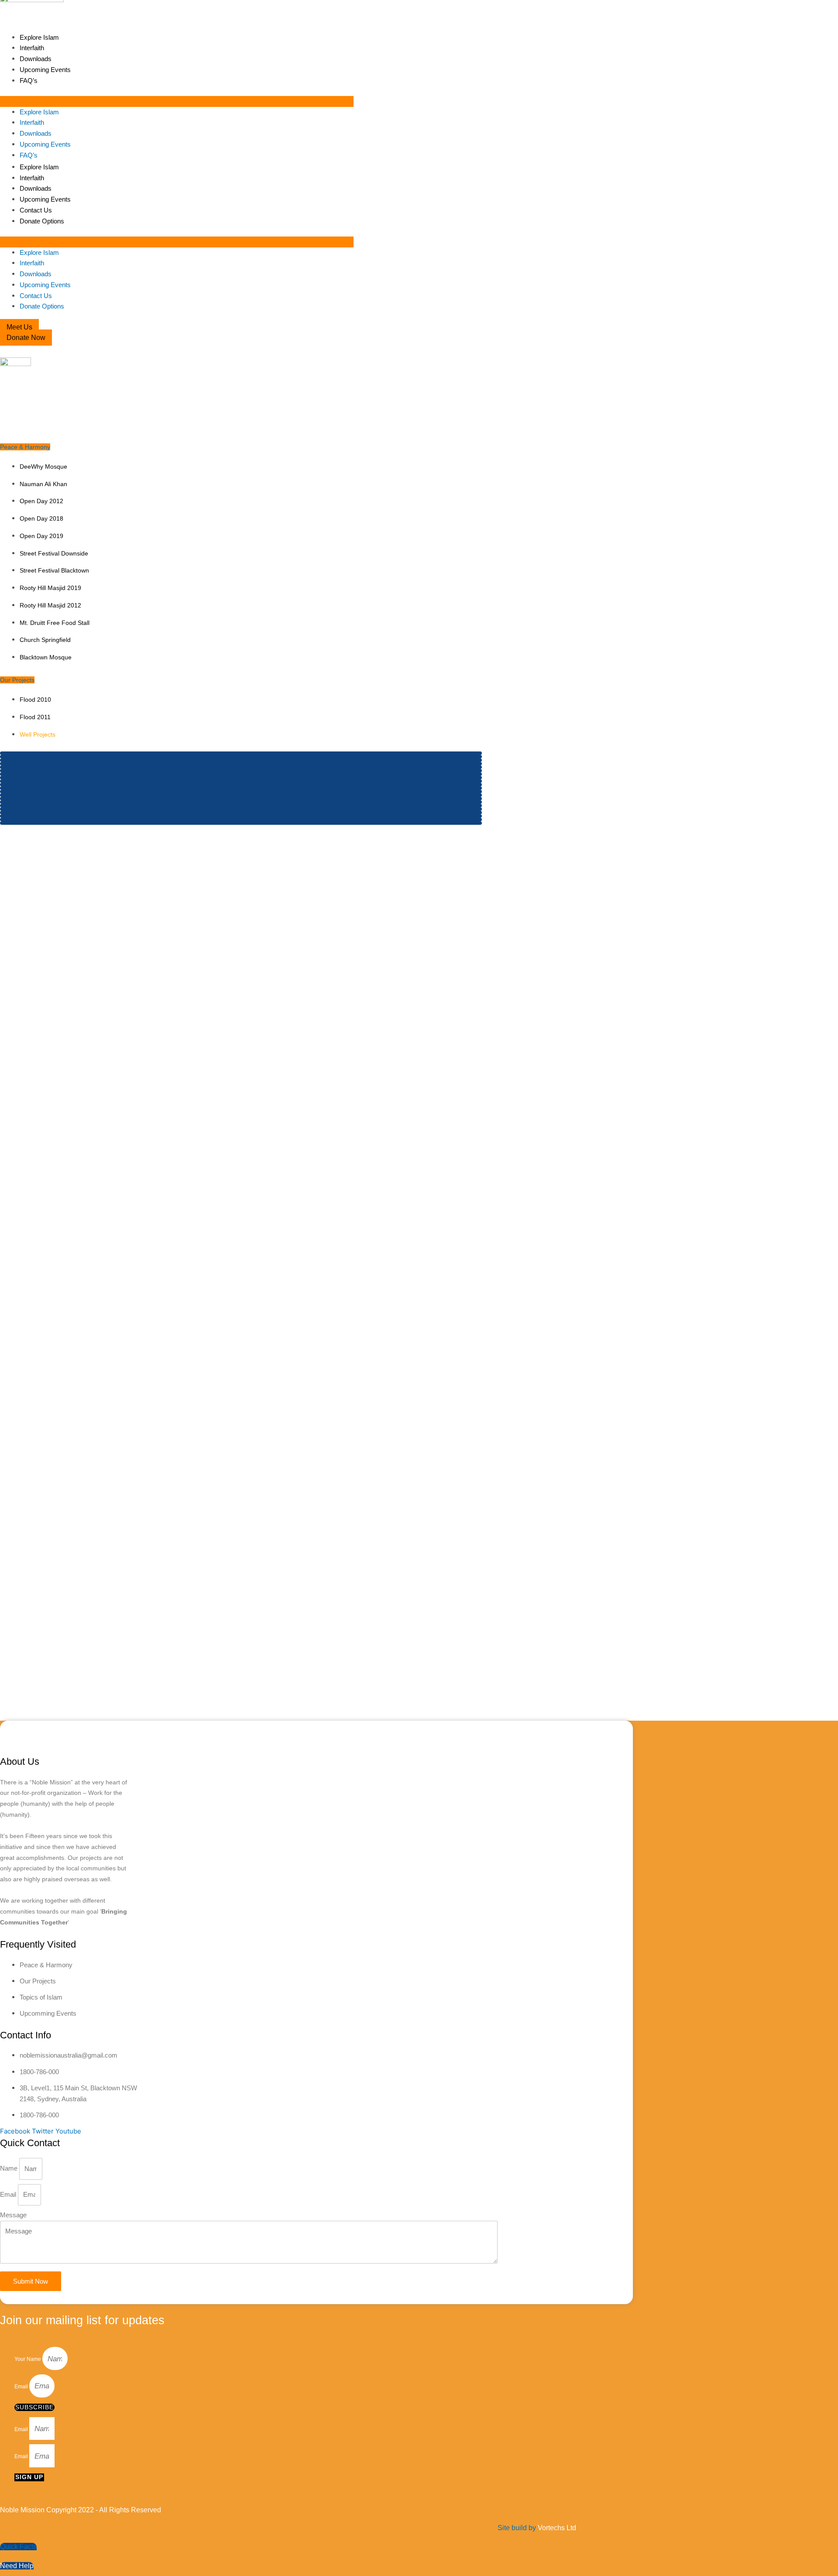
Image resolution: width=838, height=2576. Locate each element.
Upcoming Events (45, 69)
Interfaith (32, 47)
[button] (177, 101)
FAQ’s (29, 80)
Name (9, 2168)
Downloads (36, 58)
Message (13, 2215)
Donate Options (42, 221)
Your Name (28, 2359)
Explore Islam (39, 37)
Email (9, 2194)
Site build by (537, 2527)
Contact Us (36, 210)
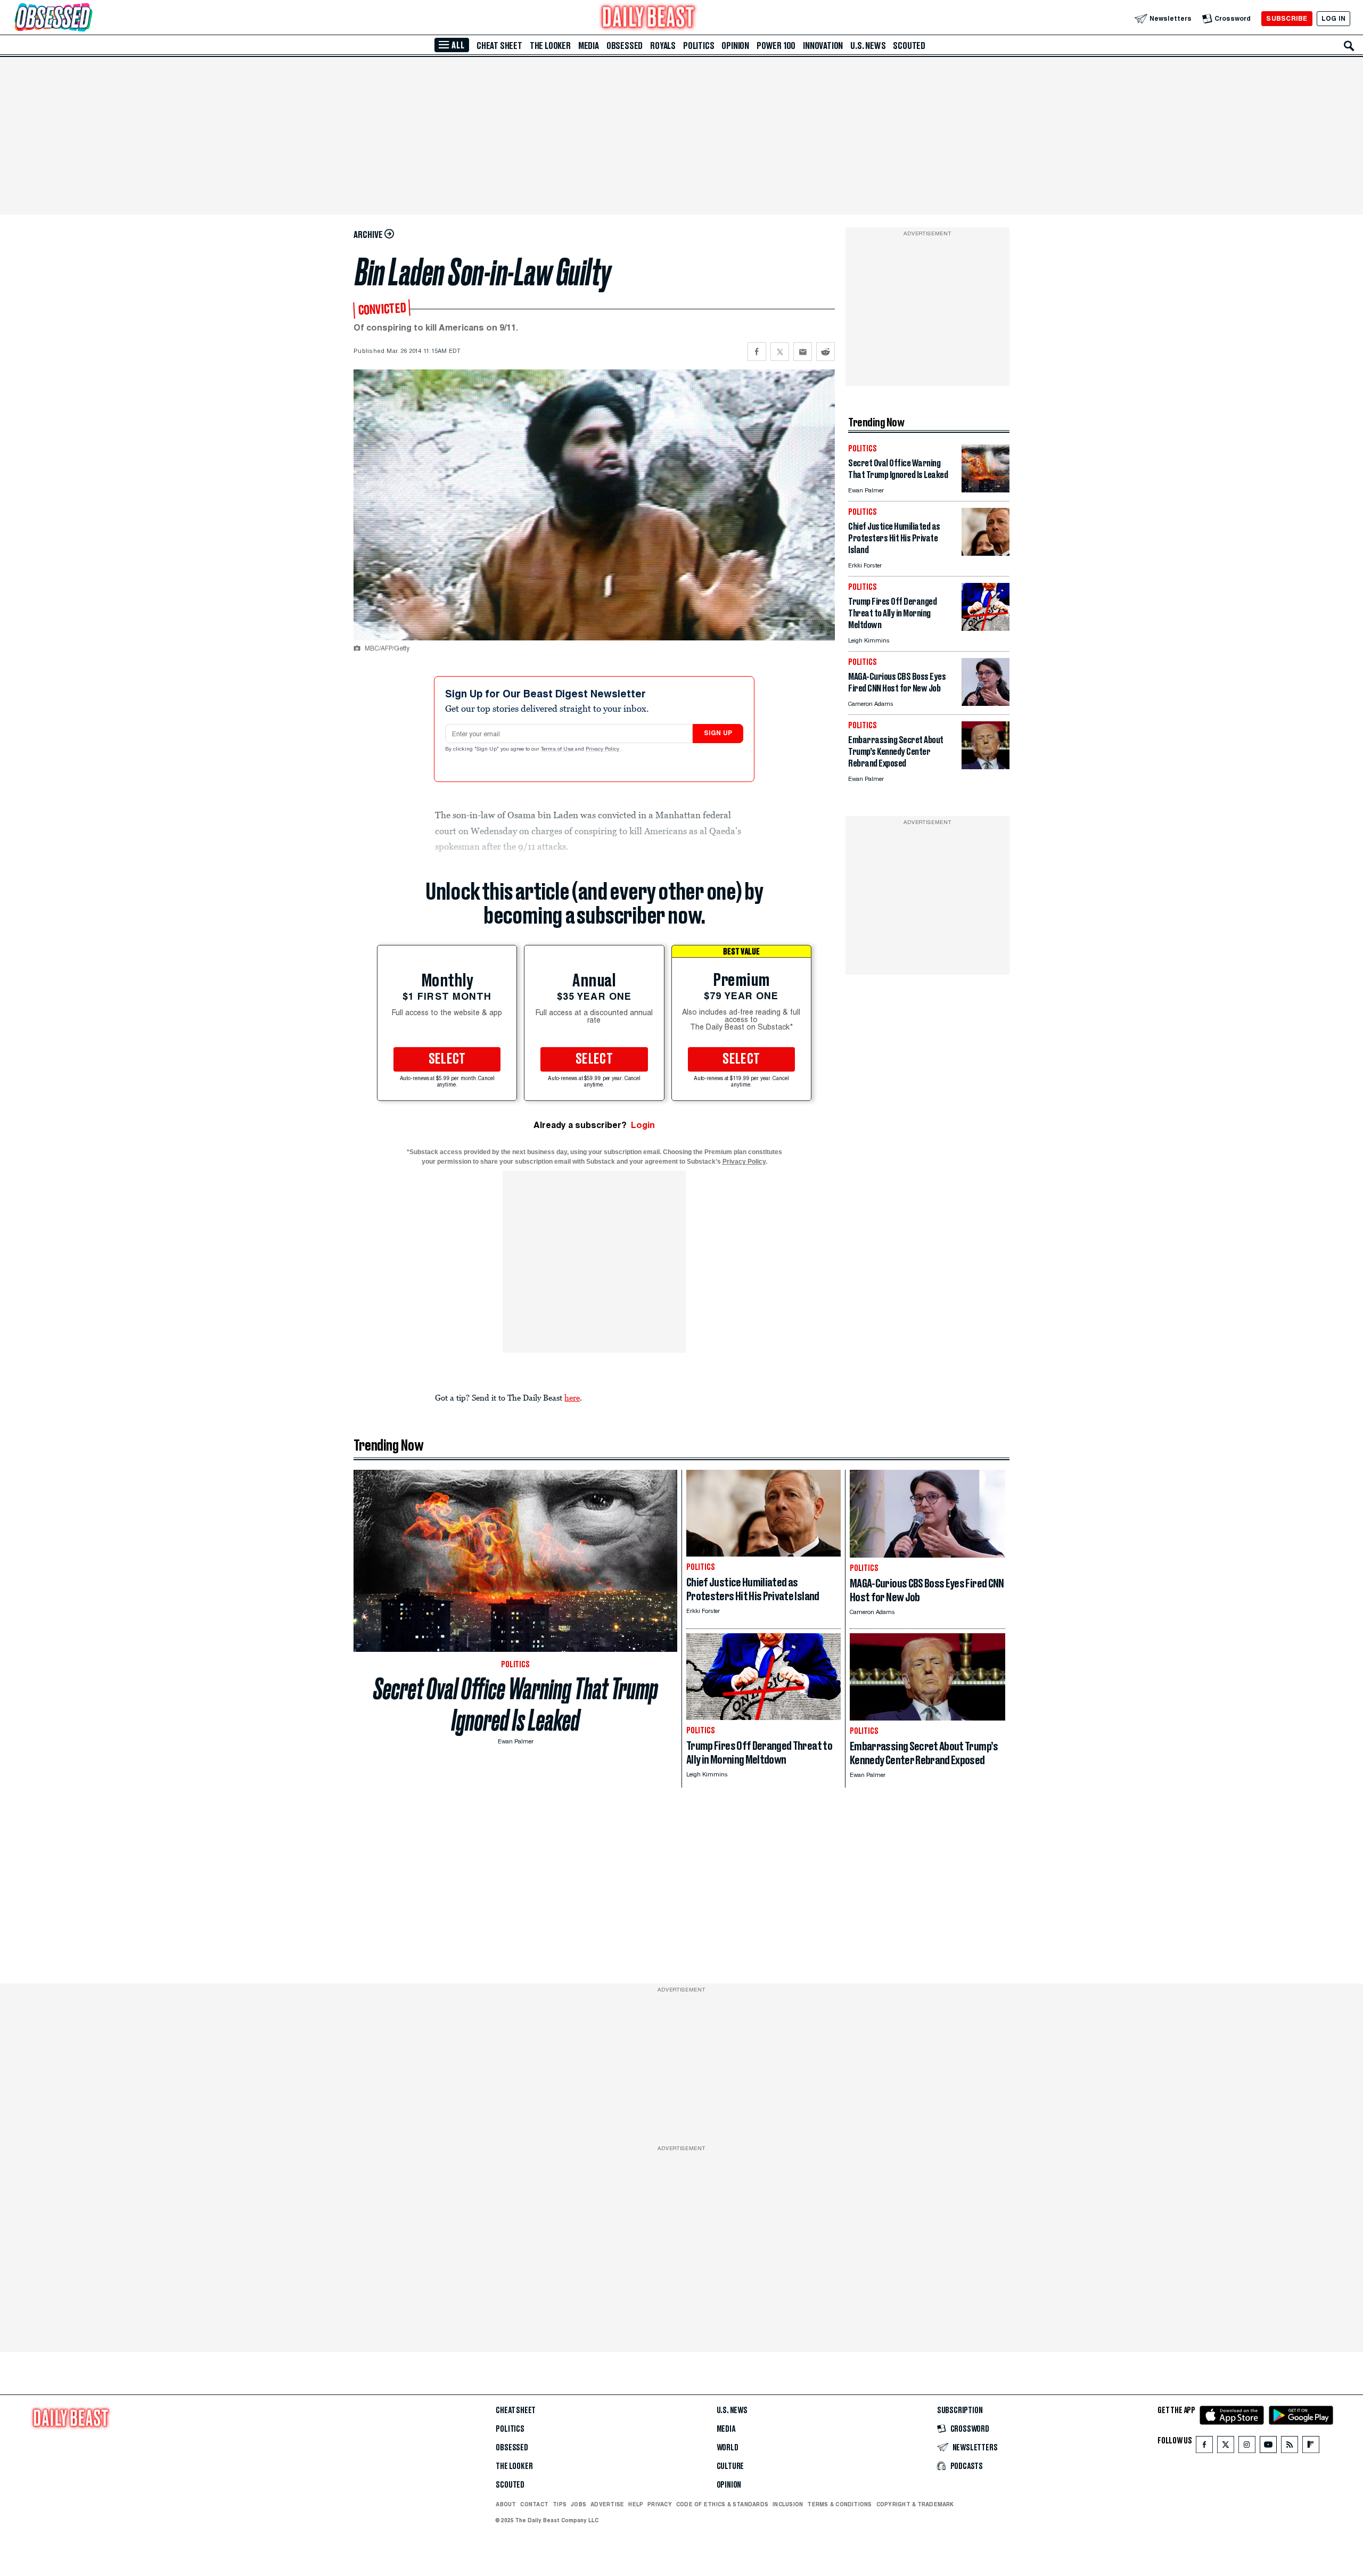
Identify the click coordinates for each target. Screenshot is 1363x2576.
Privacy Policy (603, 749)
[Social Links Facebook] (1204, 2447)
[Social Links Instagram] (1246, 2447)
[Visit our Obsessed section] (87, 18)
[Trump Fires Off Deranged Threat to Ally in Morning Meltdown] (985, 627)
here (572, 1397)
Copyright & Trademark (915, 2504)
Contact (534, 2504)
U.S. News (867, 46)
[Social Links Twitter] (1225, 2447)
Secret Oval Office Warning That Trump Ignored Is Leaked (515, 1704)
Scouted (909, 46)
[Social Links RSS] (1289, 2447)
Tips (559, 2504)
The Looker (550, 46)
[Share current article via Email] (802, 351)
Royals (663, 46)
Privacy (659, 2504)
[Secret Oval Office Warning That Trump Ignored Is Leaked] (985, 489)
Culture (730, 2466)
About (506, 2504)
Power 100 (776, 46)
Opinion (735, 46)
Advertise (607, 2504)
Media (588, 46)
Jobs (578, 2504)
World (727, 2447)
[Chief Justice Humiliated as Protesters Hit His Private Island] (985, 552)
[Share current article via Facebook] (757, 351)
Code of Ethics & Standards (722, 2504)
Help (635, 2504)
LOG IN (1333, 18)
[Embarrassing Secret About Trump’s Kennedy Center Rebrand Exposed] (985, 766)
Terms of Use (558, 749)
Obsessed (624, 46)
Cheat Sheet (499, 46)
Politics (698, 46)
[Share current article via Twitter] (779, 351)
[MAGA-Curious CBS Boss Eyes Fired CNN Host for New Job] (985, 702)
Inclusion (788, 2504)
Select (447, 1059)
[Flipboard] (1310, 2447)
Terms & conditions (839, 2504)
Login (643, 1125)
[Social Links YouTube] (1268, 2447)
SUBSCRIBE (1286, 18)
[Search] (1349, 45)
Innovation (823, 46)
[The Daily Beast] (648, 18)
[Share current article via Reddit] (825, 351)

=====

→ EXERCISE INSTRUCTIONS
With the pictures omitted, copy exactly the lines of the listing above starting at the line containing "Downloads (36, 58)" and ending at the line containing "Power 100 (776, 46)", both included.

→ YOUR RESPONSE
Downloads (36, 58)
Message (13, 2215)
Donate Options (42, 221)
Your Name (28, 2359)
Explore Islam (39, 37)
Email (9, 2194)
Site build by (537, 2527)
Contact Us (36, 210)
Identify the click coordinates for each target. Screenshot is 1363x2576.
Privacy Policy (603, 749)
[Social Links Facebook] (1204, 2447)
[Social Links Instagram] (1246, 2447)
[Visit our Obsessed section] (87, 18)
[Trump Fires Off Deranged Threat to Ally in Morning Meltdown] (985, 627)
here (572, 1397)
Copyright & Trademark (915, 2504)
Contact (534, 2504)
U.S. News (867, 46)
[Social Links Twitter] (1225, 2447)
Secret Oval Office Warning That Trump Ignored Is Leaked (515, 1704)
Scouted (909, 46)
[Social Links RSS] (1289, 2447)
Tips (559, 2504)
The Looker (550, 46)
[Share current article via Email] (802, 351)
Royals (663, 46)
Privacy (659, 2504)
[Secret Oval Office Warning That Trump Ignored Is Leaked] (985, 489)
Culture (730, 2466)
About (506, 2504)
Power 100 (776, 46)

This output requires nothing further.